SET PROBLEM =
Please update the records below by replacing "Price" with "Cost" wherever it appears, changing nothing else. Leave the pictures out of your answer.
— Start of GIVEN DATA —
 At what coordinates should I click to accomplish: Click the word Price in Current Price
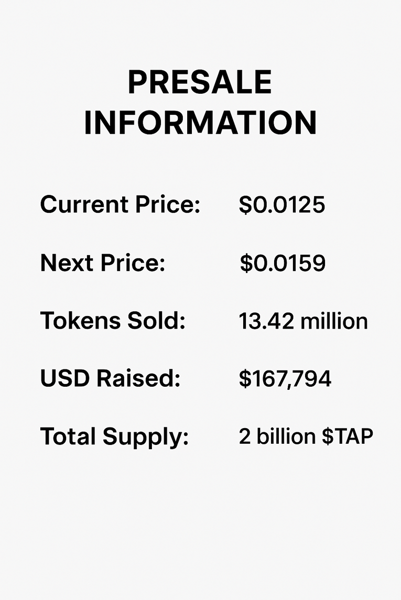(168, 204)
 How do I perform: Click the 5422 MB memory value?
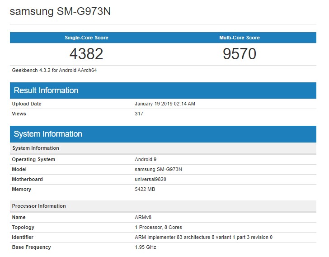(x=145, y=189)
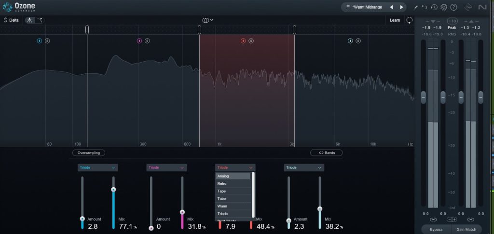Open the stereo channel mode dropdown

pyautogui.click(x=208, y=20)
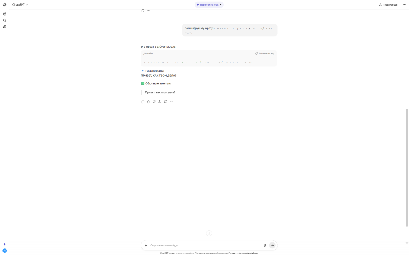Activate voice mode button

pyautogui.click(x=272, y=246)
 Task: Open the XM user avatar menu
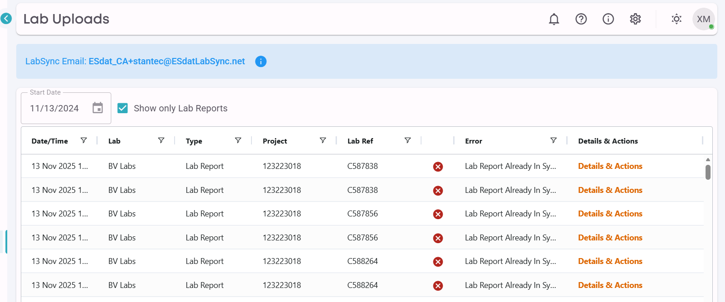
— End of GIVEN DATA —
EXERCISE RESULT =
 At what coordinates should I click to accomplish: Click the word Cost in Current Cost
(168, 204)
 How do I perform: Click the 5422 MB memory value?
(x=145, y=189)
Open the stereo channel mode dropdown

pyautogui.click(x=208, y=20)
Activate voice mode button

pyautogui.click(x=272, y=246)
 Task: Open the XM user avatar menu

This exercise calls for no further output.